SUPPLIED PASSAGE Block Start
The Samsung press release was keen to underline the importance of AI in this infrastructure for emerging technologies—a promise that has aged like wine now that genAI has taken over the technology landscape. This includes Samsung’s own Mobile AI framework, which is powering many use cases, such as the ones initially laid out by Samsung in 2022: energy, safety, water resource management, medical services, and medical education. More recently, Samsung highlighted AI in some of these sectors during CES.

In 2022, Samsung showcased some XR use cases already deployed in the region, such as Korea Electric Power Corporation digital twins, Korea Water Resources Corporation virtual simulations, Ewha Womans University Mokdong Hospital virtual collaboration, and Samsung Medical Center AR smart glasses training.
SUPPLIED PASSAGE Block End
◆ **APPLY WHAT YOU READ**:
A) In the Samsung passage, copy the text starting with "The Samsung press" and going on through "smart glasses training.", swapping "XR" for "extended reality".
B) According to the Samsung passage, in what year did Samsung first lay out the use cases for its Mobile AI framework?
C) List every use case area that the Samsung passage says Samsung first laid out in 2022 for its Mobile AI framework.
PROVIDED INFORMATION Block Start
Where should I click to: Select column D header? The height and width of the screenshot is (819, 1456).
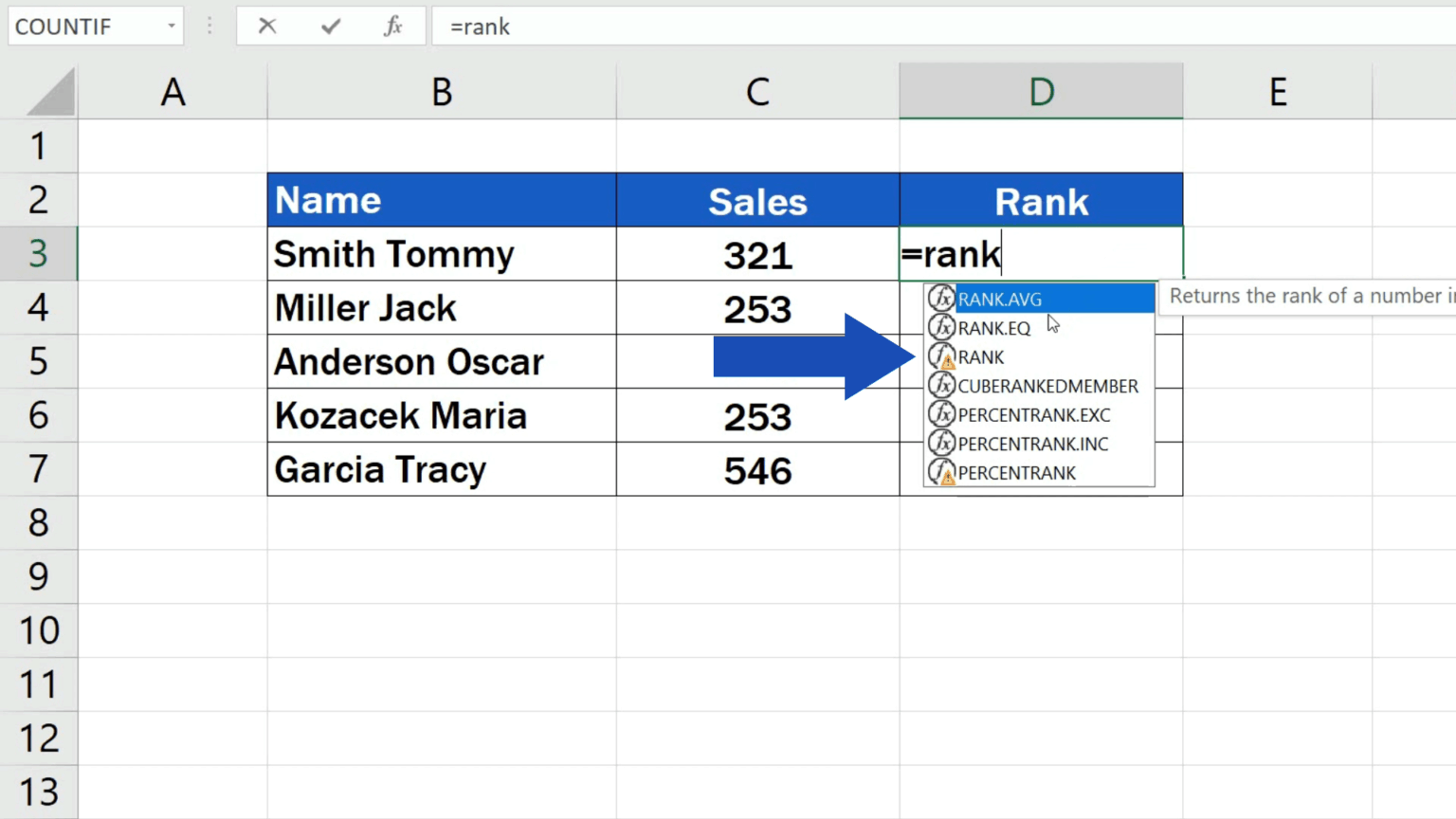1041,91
PROVIDED INFORMATION Block End
PROVIDED INFORMATION Block Start
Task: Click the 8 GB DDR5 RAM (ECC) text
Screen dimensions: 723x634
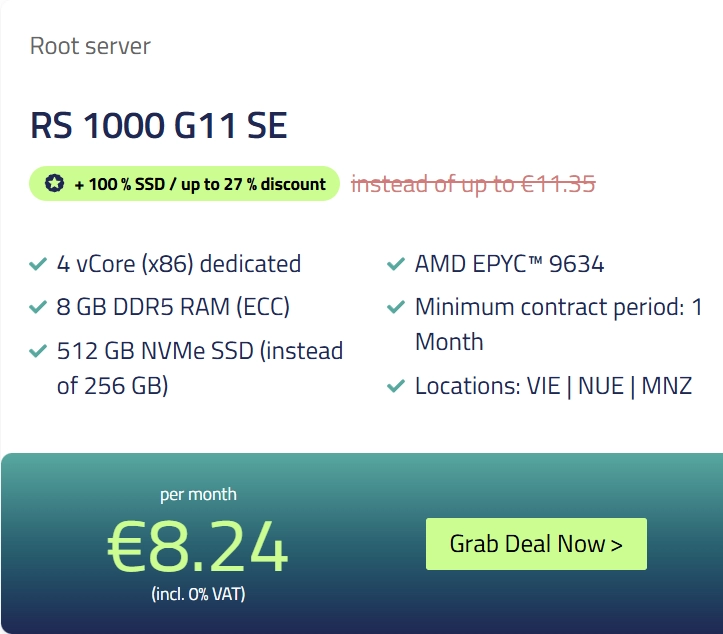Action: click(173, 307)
PROVIDED INFORMATION Block End
PROVIDED INFORMATION Block Start
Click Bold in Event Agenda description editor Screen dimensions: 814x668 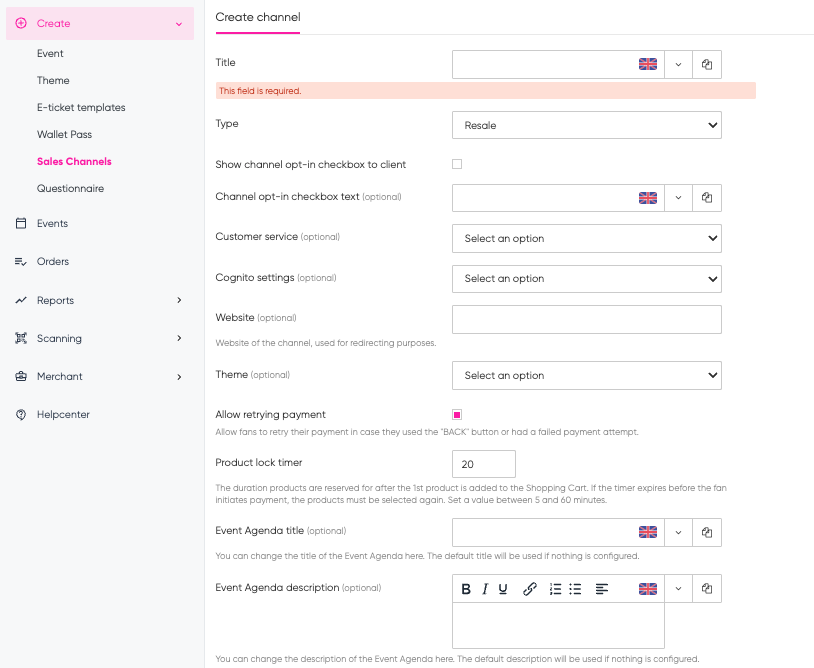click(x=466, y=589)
PROVIDED INFORMATION Block End
◆ **SOLVED TASKS**:
A)
The Samsung press release was keen to underline the importance of AI in this infrastructure for emerging technologies—a promise that has aged like wine now that genAI has taken over the technology landscape. This includes Samsung’s own Mobile AI framework, which is powering many use cases, such as the ones initially laid out by Samsung in 2022: energy, safety, water resource management, medical services, and medical education. More recently, Samsung highlighted AI in some of these sectors during CES.

In 2022, Samsung showcased some extended reality use cases already deployed in the region, such as Korea Electric Power Corporation digital twins, Korea Water Resources Corporation virtual simulations, Ewha Womans University Mokdong Hospital virtual collaboration, and Samsung Medical Center AR smart glasses training.

B) 2022

C)
- Energy
- Safety
- Water resource management
- Medical services
- Medical education